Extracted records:
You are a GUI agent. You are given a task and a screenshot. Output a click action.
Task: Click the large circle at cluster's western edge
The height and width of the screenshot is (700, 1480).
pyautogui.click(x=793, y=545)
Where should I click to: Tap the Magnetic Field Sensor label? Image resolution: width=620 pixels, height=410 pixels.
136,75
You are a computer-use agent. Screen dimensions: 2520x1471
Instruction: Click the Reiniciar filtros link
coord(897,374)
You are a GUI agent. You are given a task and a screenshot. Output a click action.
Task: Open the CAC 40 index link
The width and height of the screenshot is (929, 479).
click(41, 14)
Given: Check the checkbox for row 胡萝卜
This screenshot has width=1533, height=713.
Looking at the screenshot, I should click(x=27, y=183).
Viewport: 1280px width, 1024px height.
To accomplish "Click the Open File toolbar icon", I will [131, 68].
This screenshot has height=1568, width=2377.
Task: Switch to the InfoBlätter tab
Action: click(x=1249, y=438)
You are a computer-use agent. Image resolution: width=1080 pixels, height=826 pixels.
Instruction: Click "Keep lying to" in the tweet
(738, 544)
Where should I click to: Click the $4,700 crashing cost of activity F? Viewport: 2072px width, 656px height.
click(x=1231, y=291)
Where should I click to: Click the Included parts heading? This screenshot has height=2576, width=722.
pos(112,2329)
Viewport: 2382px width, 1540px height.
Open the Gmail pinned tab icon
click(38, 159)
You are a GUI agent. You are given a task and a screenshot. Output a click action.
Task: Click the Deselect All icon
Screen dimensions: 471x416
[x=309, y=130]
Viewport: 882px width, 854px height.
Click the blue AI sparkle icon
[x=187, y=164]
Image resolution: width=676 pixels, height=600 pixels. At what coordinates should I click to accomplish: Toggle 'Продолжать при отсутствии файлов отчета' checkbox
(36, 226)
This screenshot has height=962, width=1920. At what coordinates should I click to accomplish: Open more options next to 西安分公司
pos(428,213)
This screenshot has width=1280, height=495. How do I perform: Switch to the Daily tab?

STATED TASK: Rewrite all of the items above, replacing "Where should I click to" with "Where do I click to" and leaving everything else unchanged.

OUTPUT FOR THIS EXERCISE:
You are a GUI agent. You are given a task and a screenshot. Output a click action.
Task: Click the large circle at cluster's western edge
The height and width of the screenshot is (700, 1480).
pyautogui.click(x=793, y=545)
Where do I click to: Tap the Magnetic Field Sensor label? Image resolution: width=620 pixels, height=410 pixels.
136,75
You are a computer-use agent. Screen dimensions: 2520x1471
Instruction: Click the Reiniciar filtros link
coord(897,374)
You are a GUI agent. You are given a task and a screenshot. Output a click action.
Task: Open the CAC 40 index link
The width and height of the screenshot is (929, 479).
click(41, 14)
Given: Check the checkbox for row 胡萝卜
This screenshot has width=1533, height=713.
Looking at the screenshot, I should click(x=27, y=183).
Viewport: 1280px width, 1024px height.
To accomplish "Click the Open File toolbar icon", I will [131, 68].
This screenshot has height=1568, width=2377.
Task: Switch to the InfoBlätter tab
Action: click(x=1249, y=438)
You are a computer-use agent. Image resolution: width=1080 pixels, height=826 pixels.
Instruction: Click "Keep lying to" in the tweet
(738, 544)
Where do I click to: Click the $4,700 crashing cost of activity F? Viewport: 2072px width, 656px height.
click(x=1231, y=291)
Where do I click to: Click the Included parts heading? This screenshot has height=2576, width=722.
pos(112,2329)
Viewport: 2382px width, 1540px height.
Open the Gmail pinned tab icon
click(38, 159)
You are a GUI agent. You are given a task and a screenshot. Output a click action.
Task: Click the Deselect All icon
Screen dimensions: 471x416
[x=309, y=130]
Viewport: 882px width, 854px height.
Click the blue AI sparkle icon
[x=187, y=164]
Image resolution: width=676 pixels, height=600 pixels. At what coordinates should I click to accomplish: Toggle 'Продолжать при отсутствии файлов отчета' checkbox
(36, 226)
This screenshot has height=962, width=1920. At what coordinates should I click to accomplish: Open more options next to 西安分公司
pos(428,213)
This screenshot has width=1280, height=495. How do I perform: Switch to the Daily tab?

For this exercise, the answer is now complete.